For the first morning in 70 years, Thailand woke up without its King
Bangkok, Oct 14: For the first morning in 70 years, Thailand woke up without its King.
As dawn broke, the streets were awash with grief as the reality of the Thursday evening passing of King Bhumibol Adulyadej began to set in.
The tide of pink and yellow, worn as a show of support for his majesty, has now made way for a sea of black.
Friday has been declared a public holiday for government offices by the Thai cabinet, according to an announcement on state television.
It’s quiet on the normally bustling streets of Bangkok as stone-faced Thais set out on their morning commutes.
Overnight, workers could be seen paving the roads outside Bangkok's Grand Palace, where the King's body will be transported.
On Bangkok’s Skytrains, digital screens which normally show loud advertisements have been turned off.
But Bangkok is carrying on with its regular routines as much as possible.
Many businesses are operating as normal — the public holiday is discretionary for private companies. Open restaurants have their televisions tuned to royal documentaries, which are airing on all channels.
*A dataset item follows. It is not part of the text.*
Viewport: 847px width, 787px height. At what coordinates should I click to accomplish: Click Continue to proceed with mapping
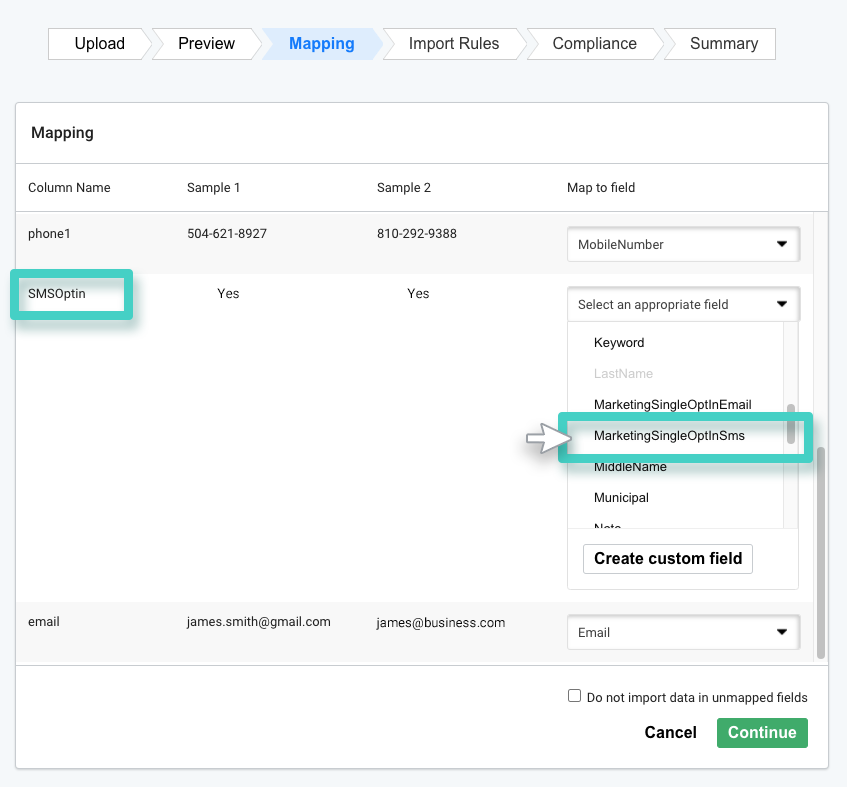pyautogui.click(x=762, y=732)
And outside the Grand Palace, where the King’s body will be moved Friday afternoon, mourners have already begun to claim spaces to watch the procession. Many have been camped out as early as midnight.
“I couldn’t sleep and I didn’t want to sit around at home, I had to do something as I was feeling so sad,” says Patarapong Chankaw, 28. “So I came to the grand palace to be with other mourners.”
He’s been at the Grand Palace since 5 a.m. local time and plans to stay until the procession is over.